Han Magnus Enzensberger’s sensibility may best be described as polymorphously perverse, although not quite in the sense that Freud used this phrase. In “Zig Zag,” Enzensberger’s new collection of essays--which span a 35-year-period--the German critic casts his net over an impressively wide range of subjects, from the history of an antislavery cleric in 16th century Spain to “transitional figures” like Mikhail Gorbachev to television’s triumphant emptiness. Enzensberger’s tone recalls that of the Czech writers Miroslav Holub and Milan Kundera: ironic without being cynical, unflinching without being angry, wry, unsentimental, antinostalgic, paradoxical, counterintuitive, playful and bold.

Enzensberger, whose previous English-language books include “Civil Wars: From L.A. to Bosnia,” is perhaps best known in the U.S. as a political theorist.

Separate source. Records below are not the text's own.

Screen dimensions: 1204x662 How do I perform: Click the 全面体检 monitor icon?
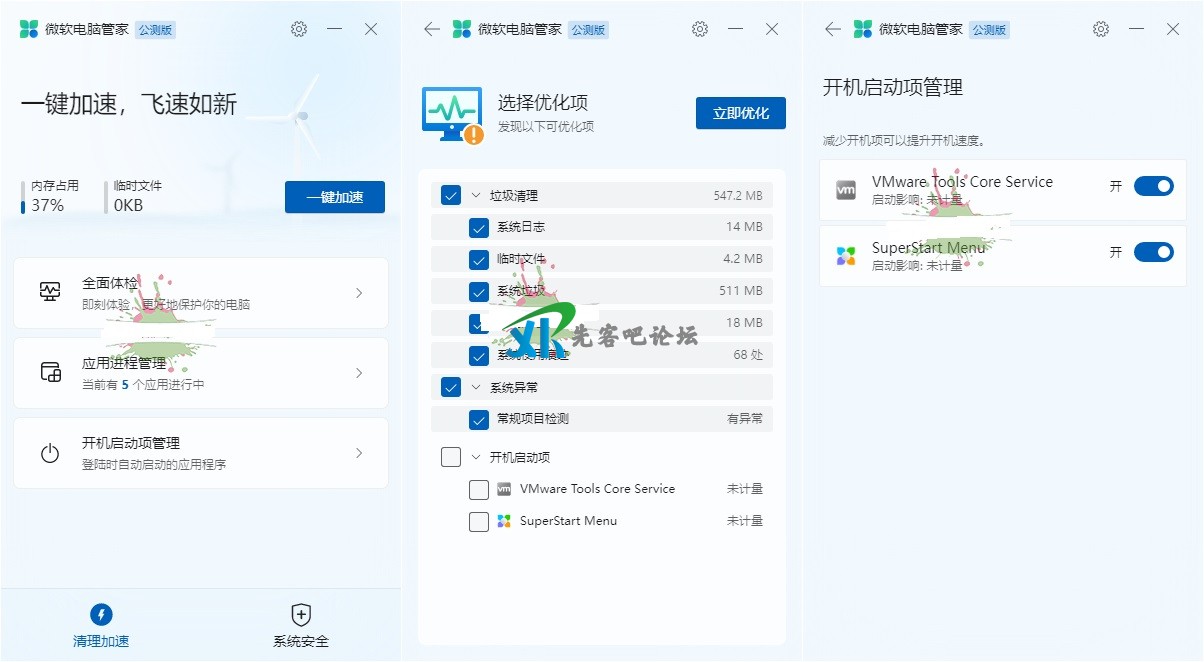50,292
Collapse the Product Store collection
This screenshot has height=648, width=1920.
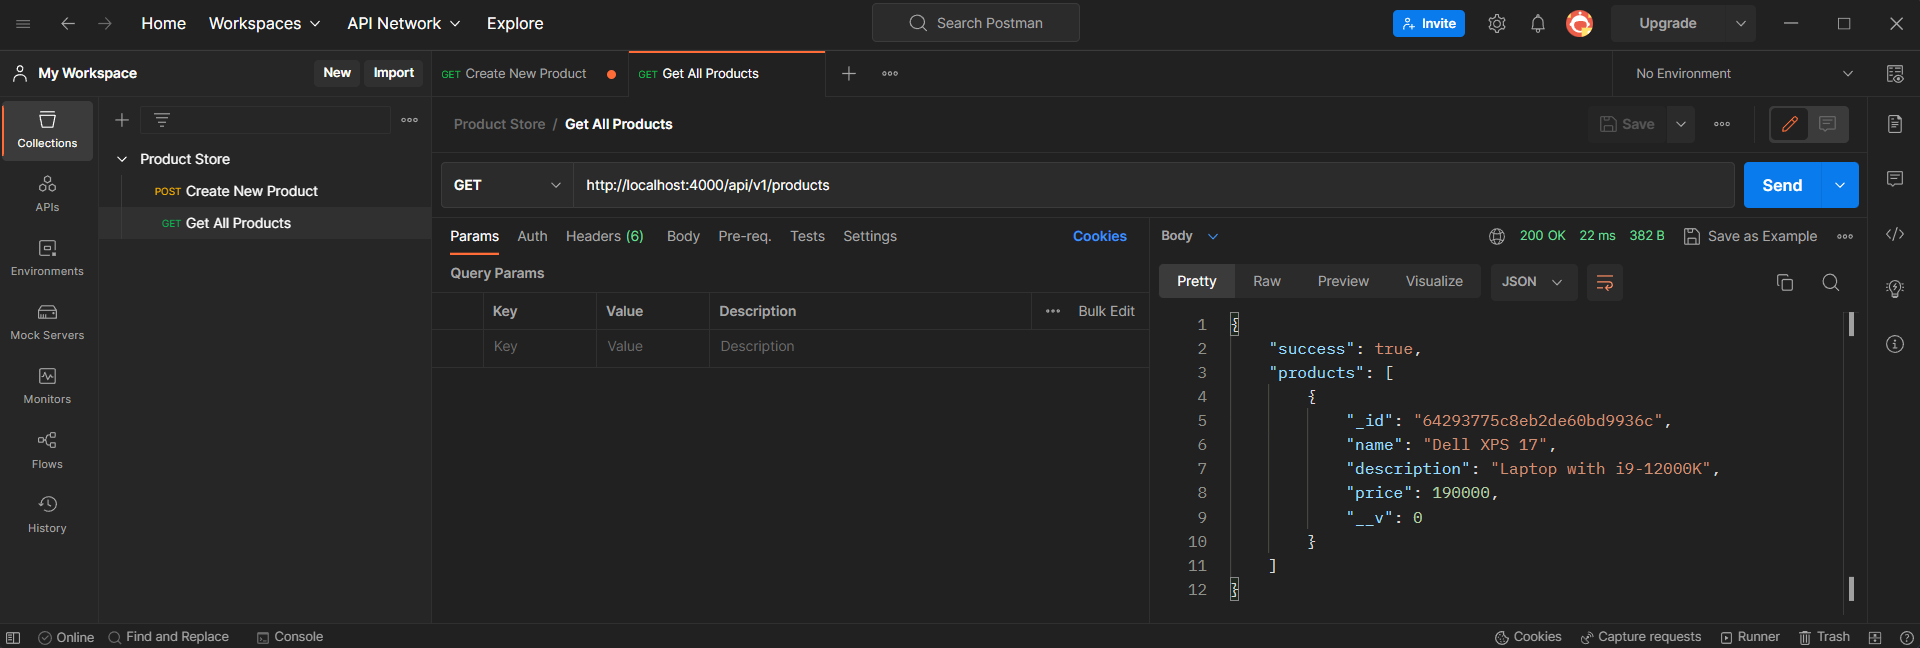122,159
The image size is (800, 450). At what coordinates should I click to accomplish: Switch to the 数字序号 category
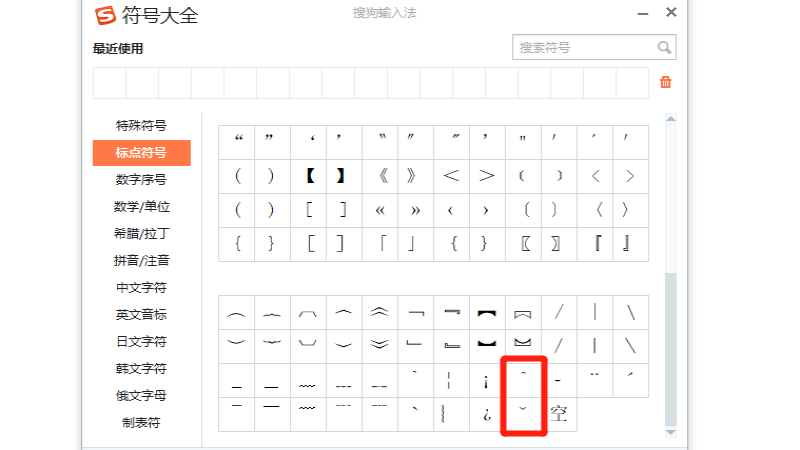tap(141, 180)
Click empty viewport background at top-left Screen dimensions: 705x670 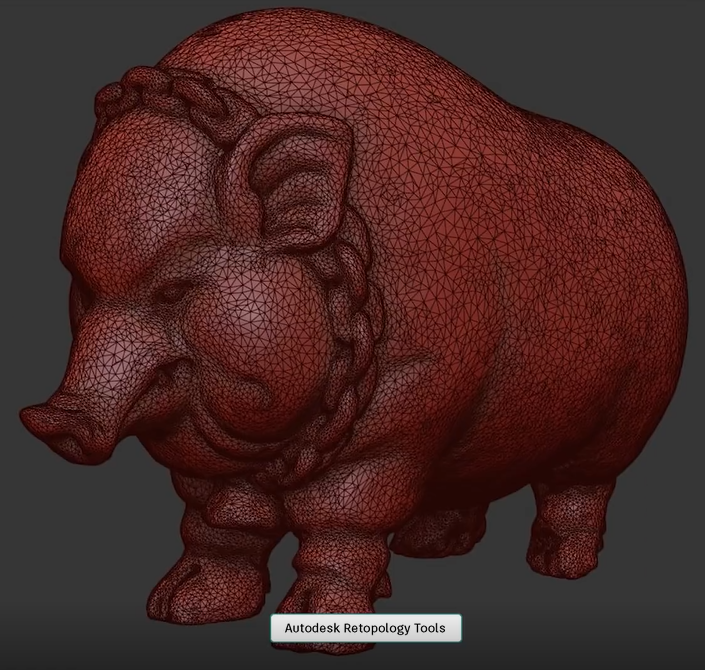coord(40,40)
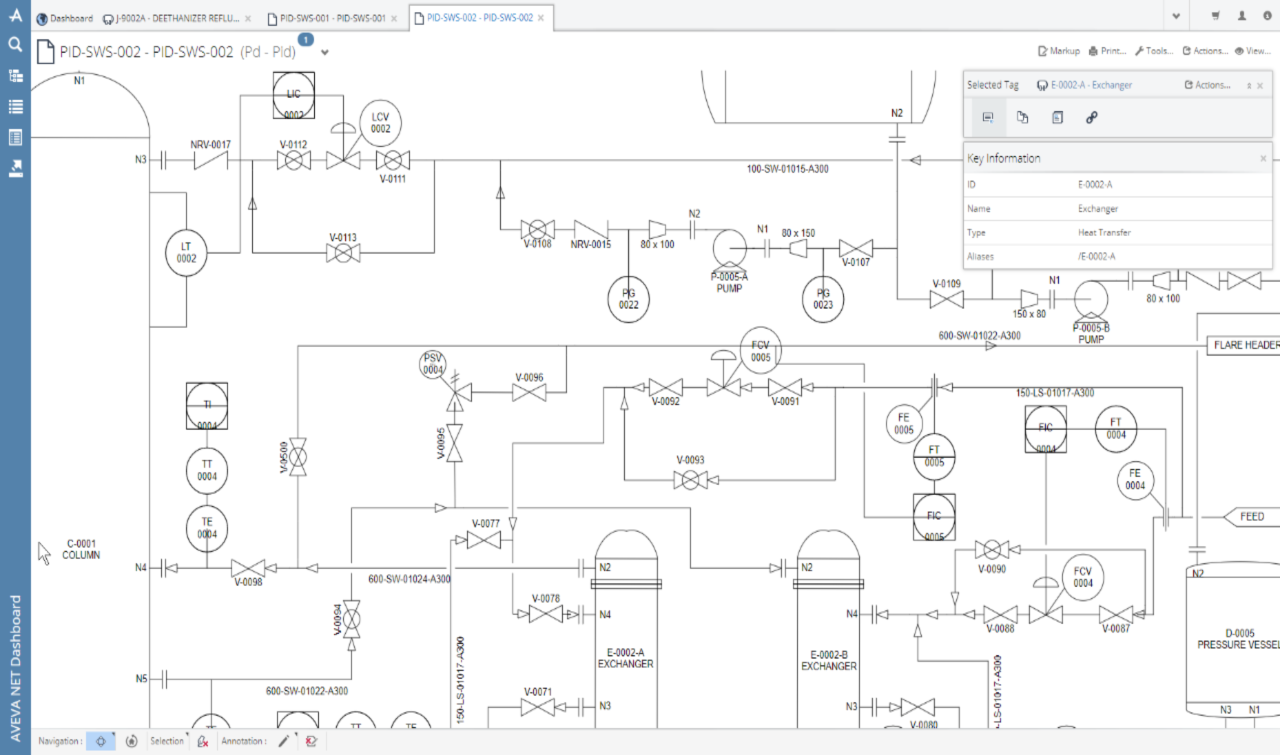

Somewhat surprisingly, then, “Zig Zag’s” most overtly and conventionally political essays--such as “Second Thoughts on Consistency,” a polemic that blames the rise of lunatics like Pol Pot on the supposed congruence between thought and action--are not the high points of this book. (Enzensberger closes the essay in praise of “obstinacy”--which, he claims rather dubiously, is vastly superior to consistency.) His insistence that Saddam Hussein is not just your average bloodthirsty dictator but, rather, a second Hitler (“Hitler Walks Again”) is also singularly unconvincing. It is some of “Zig Zag’s” far more arcane essays--concentrating primarily on culture, economics and history--that shine.

“The Pastry Dough of Time,” for instance, is a refreshing defense of anachronism--a concept that modernists find dangerously repellent and postmodernists comfortingly cute. But to Enzensberger, anachronisms are the inevitable result of our capacity--indeed, our need--for memory, for meaning, for intellectual and historical complexity.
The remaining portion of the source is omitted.